### Quellauszug
Updated annotation documentation
Change-Id: I0f797ca70e0bbe6964a19df00aee8030734b0b55
diff --git a/Changes b/Changes
index 1b44d5c..6ec9c6a 100755
--- a/Changes
+++ b/Changes
@@ -11,6 +11,7 @@
- Introduced documentation on FCS-QL (margaretha).
- Enable experimental proxy via
configuration option 'experimental_proxy'.
+ - Updated documentation on annotations.
0.34 2019-06-26
- Introduced guided tour (hebasta, #19).
diff --git a/dev/scss/main/tutorial.scss b/dev/scss/main/tutorial.scss
index c13d368..c86a7cb 100644
--- a/dev/scss/main/tutorial.scss
+++ b/dev/scss/main/tutorial.scss
@@ -81,7 +81,7 @@
dl {
margin: 0;
- padding-bottom: 2em;
+ padding-bottom: .5em;
dt {
font-weight: bold;
abbr {
diff --git a/t/doc.t b/t/doc.t
index 52e2f1a..3f4d0c1 100644
--- a/t/doc.t
+++ b/t/doc.t
@@ -58,6 +58,14 @@
->status_is(200)
->text_is('#segments pre.query.tutorial:nth-of-type(1) code', 'Baum');
+# Check data
+$t->get_ok('/doc/data/annotation' => { 'Accept-Language' => 'en-US, en, de-DE' })
+ ->status_is(200)
+ ->text_is('#tutorial-top', 'Annotations');
+$t->get_ok('/doc/data/annotation' => { 'Accept-Language' => 'de-DE, en-US, en' })
+ ->status_is(200)

### Bereitgestellte Datensätze
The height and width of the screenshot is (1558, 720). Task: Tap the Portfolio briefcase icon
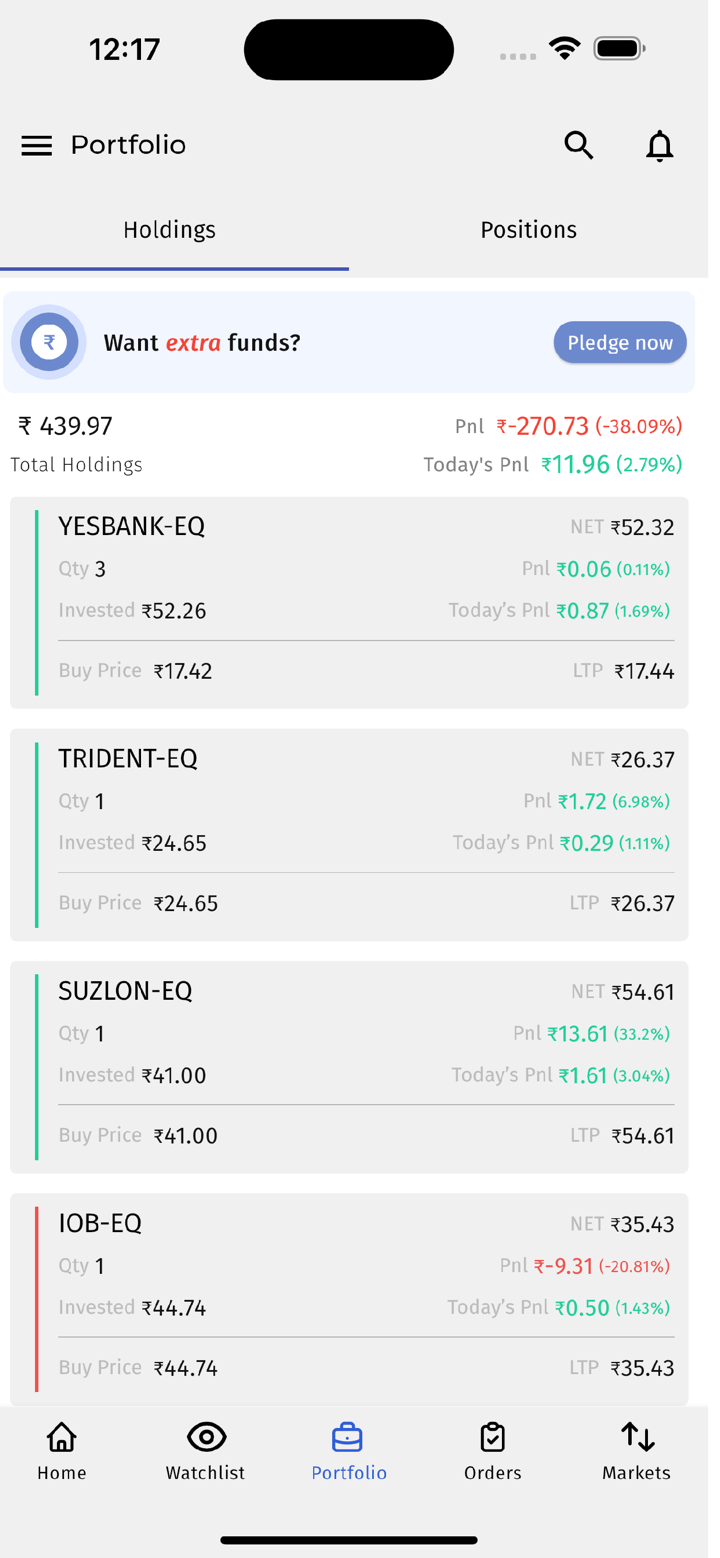(348, 1438)
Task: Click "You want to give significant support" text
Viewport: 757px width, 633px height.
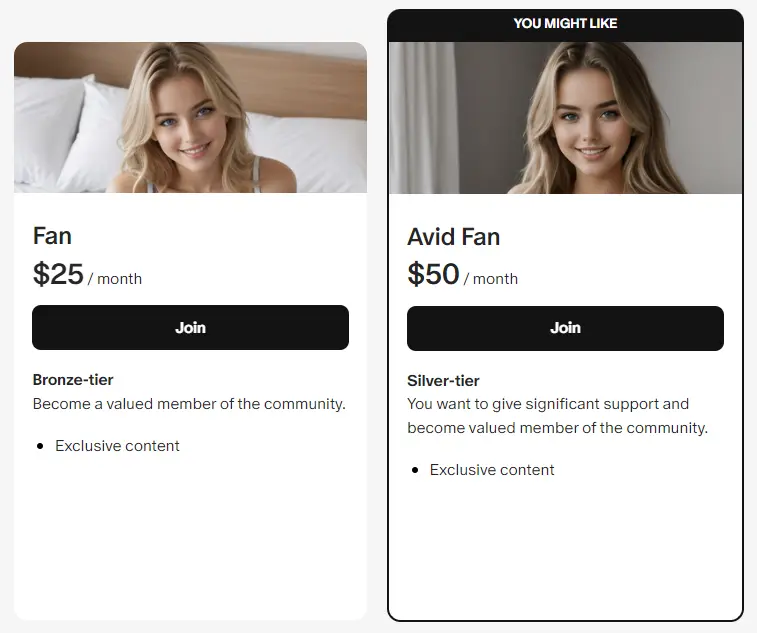Action: click(548, 404)
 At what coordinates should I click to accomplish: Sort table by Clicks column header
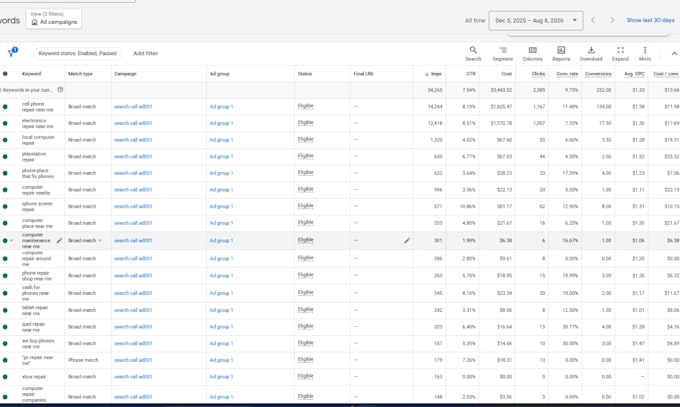(538, 74)
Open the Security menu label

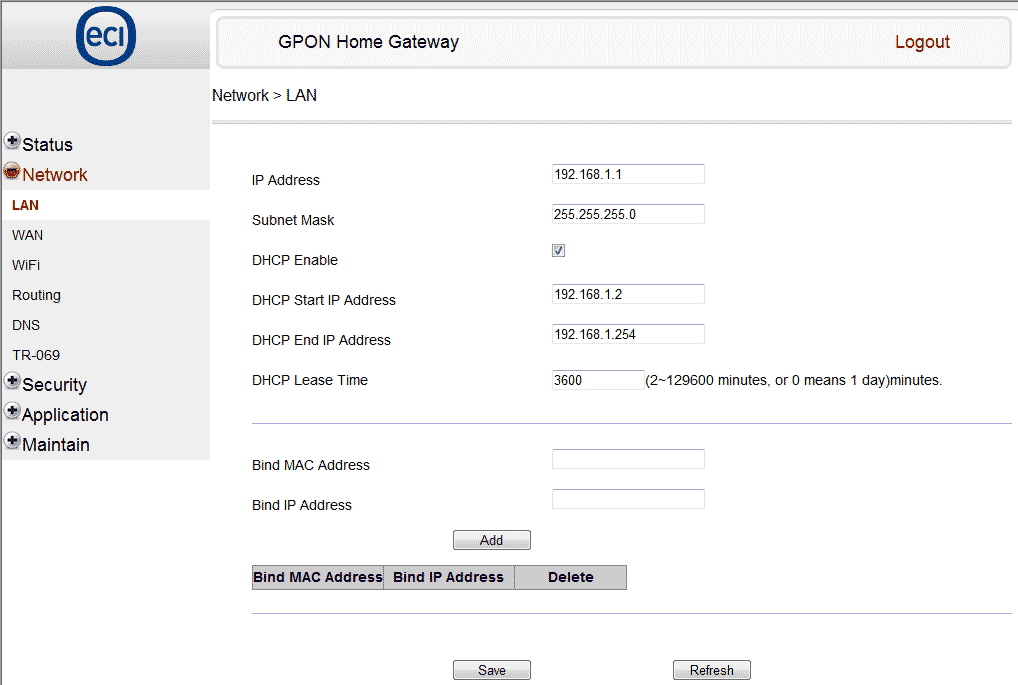click(x=54, y=385)
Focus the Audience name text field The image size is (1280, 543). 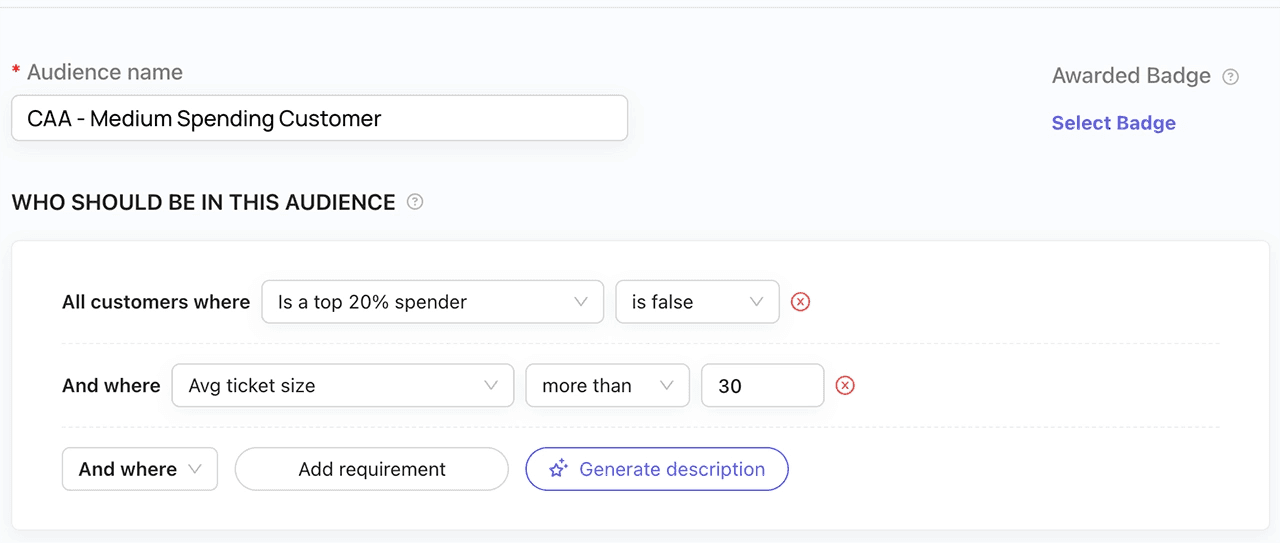(319, 119)
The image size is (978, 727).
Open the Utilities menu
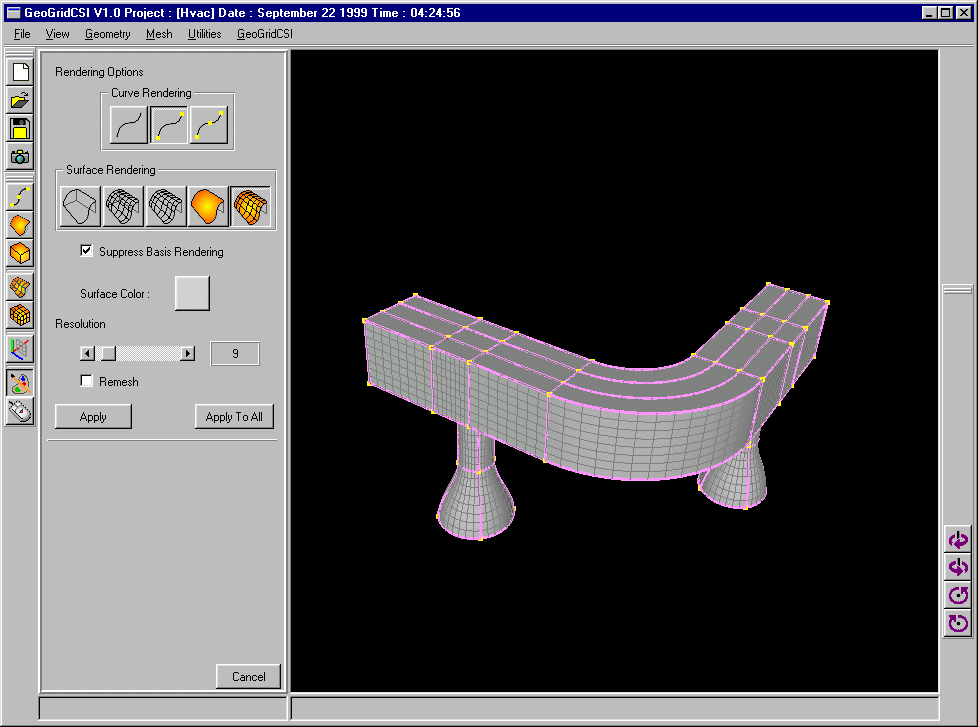click(x=204, y=34)
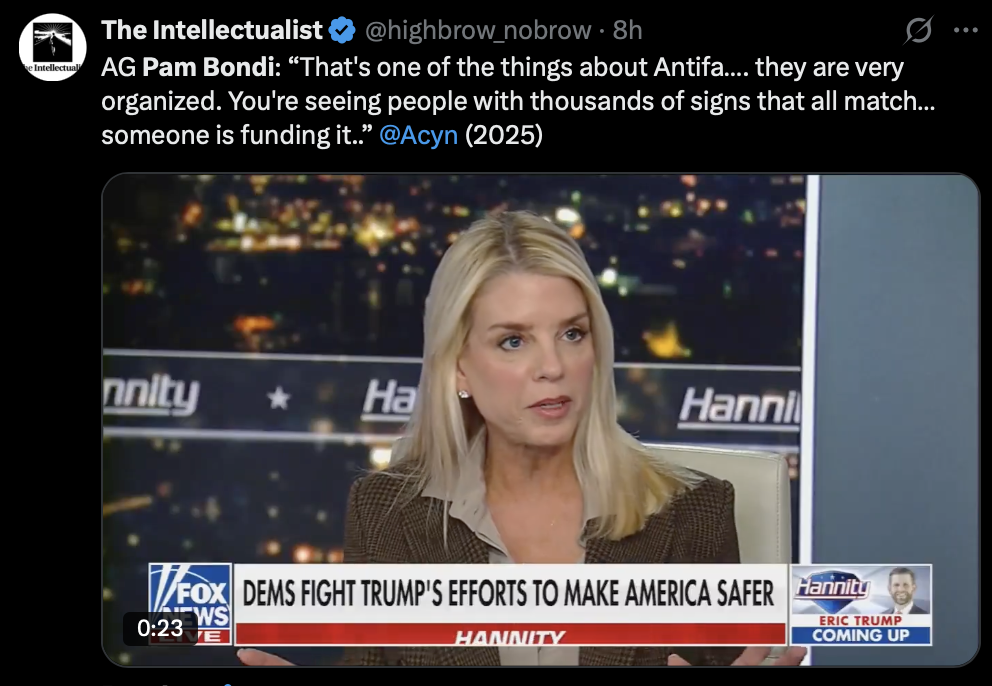Click the Hannity logo above Eric Trump
Viewport: 992px width, 686px height.
831,587
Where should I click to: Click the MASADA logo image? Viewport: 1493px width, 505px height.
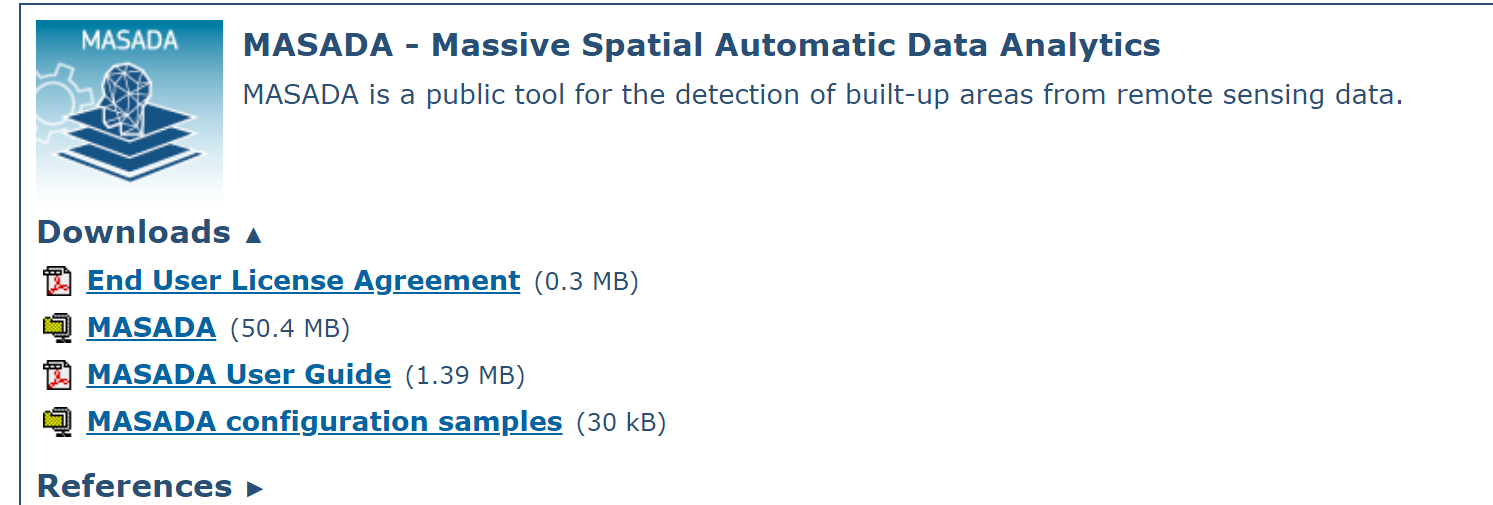129,110
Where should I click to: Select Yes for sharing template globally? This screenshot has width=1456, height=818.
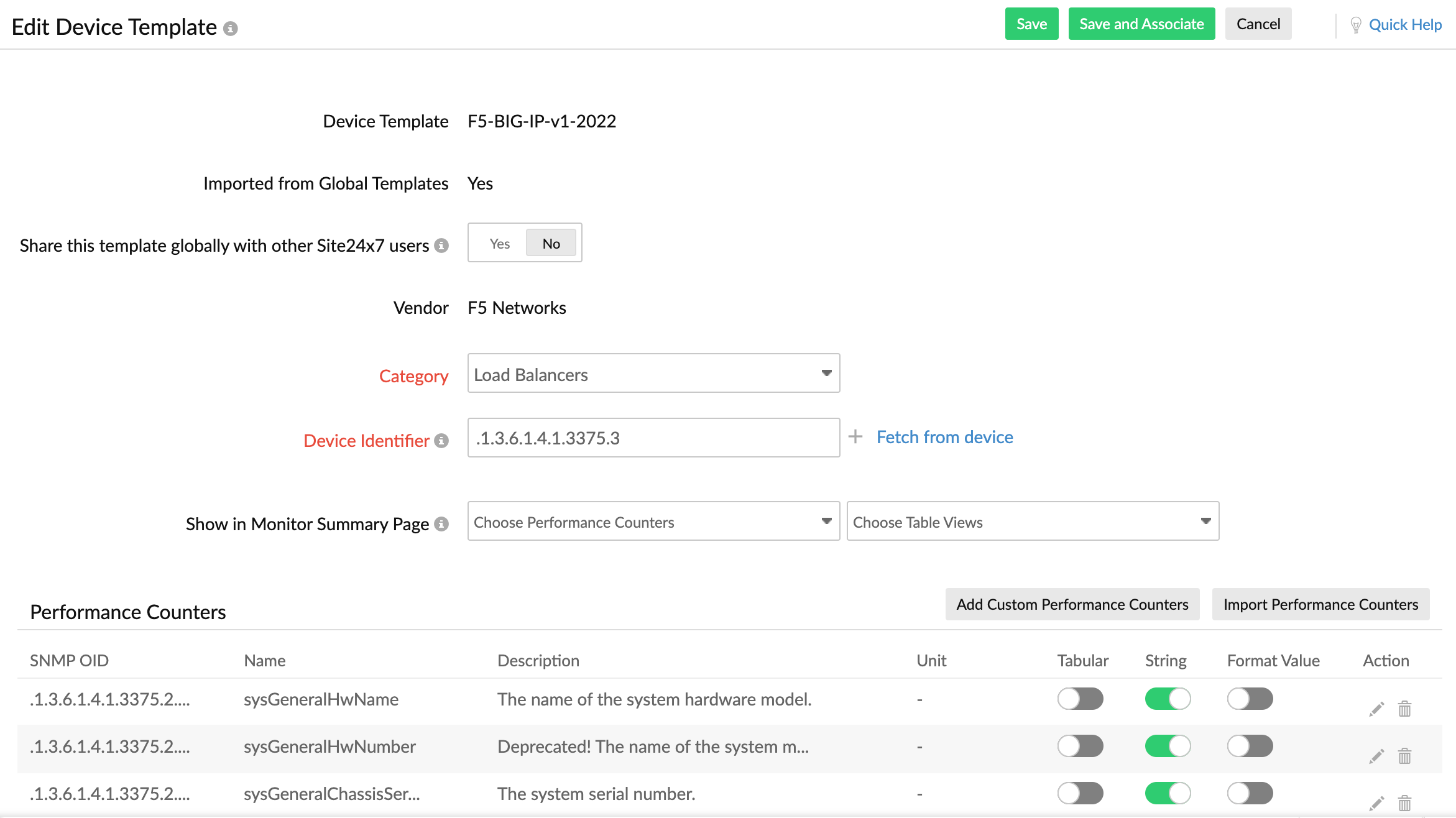[x=499, y=244]
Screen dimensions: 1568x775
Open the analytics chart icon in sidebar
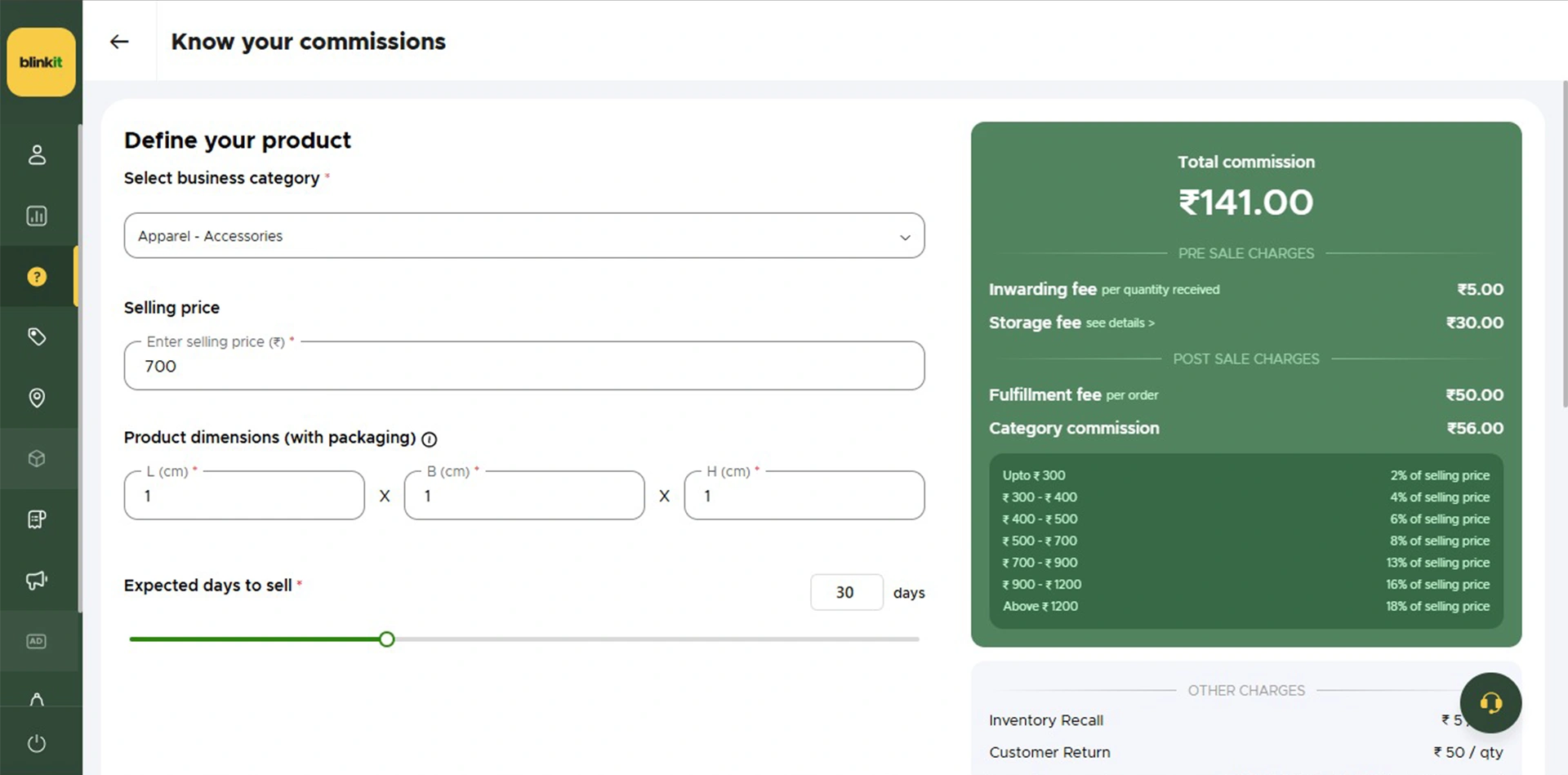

### Anforderungen
A: Auf welchen Wert setzt der Quellauszug padding-bottom in der Datei tutorial.scss?
B: Gib den Teil des Quellauszugs wortgetreu wieder, beginnend bei den Worten "Updated annotation documentation"; hör nach "tour (hebasta, #19)." auf.
Die Datensätze stehen in keinem Zusammenhang mit dem Quellauszug.

### Gelöste Aufgaben
A: Auf .5em.

B:
Updated annotation documentation
Change-Id: I0f797ca70e0bbe6964a19df00aee8030734b0b55
diff --git a/Changes b/Changes
index 1b44d5c..6ec9c6a 100755
--- a/Changes
+++ b/Changes
@@ -11,6 +11,7 @@
- Introduced documentation on FCS-QL (margaretha).
- Enable experimental proxy via
configuration option 'experimental_proxy'.
+ - Updated documentation on annotations.
0.34 2019-06-26
- Introduced guided tour (hebasta, #19).